> **WORK REQUIRED**
From the line with "[Log in] (730, 73)" through the final line, transcribe the material below character for character; include no other lines.
----- EXERCISE INPUTS
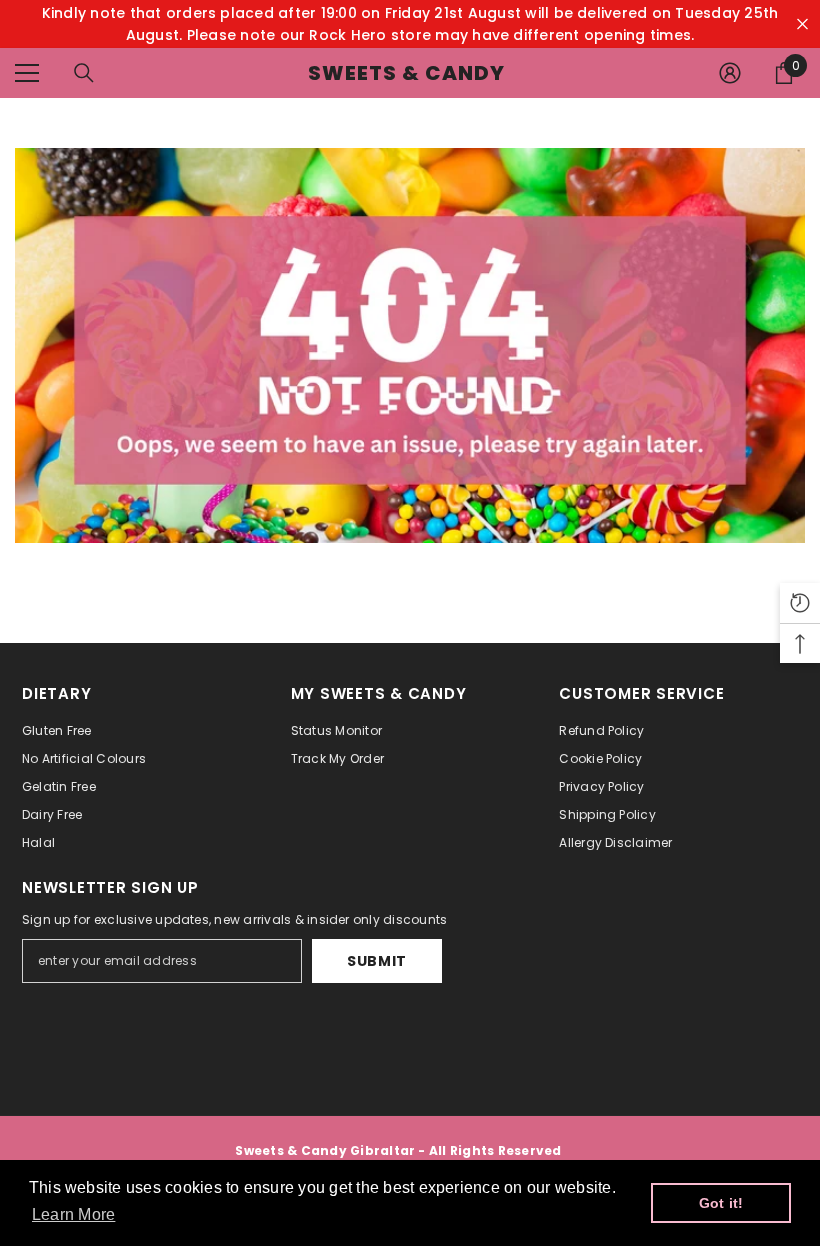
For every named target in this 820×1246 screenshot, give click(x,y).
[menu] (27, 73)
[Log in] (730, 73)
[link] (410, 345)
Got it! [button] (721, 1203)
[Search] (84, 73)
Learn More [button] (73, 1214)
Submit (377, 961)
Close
----------
> **RESULT OF THE EXERCISE**
[Log in] (730, 73)
[link] (410, 345)
Got it! [button] (721, 1203)
[Search] (84, 73)
Learn More [button] (73, 1214)
Submit (377, 961)
Close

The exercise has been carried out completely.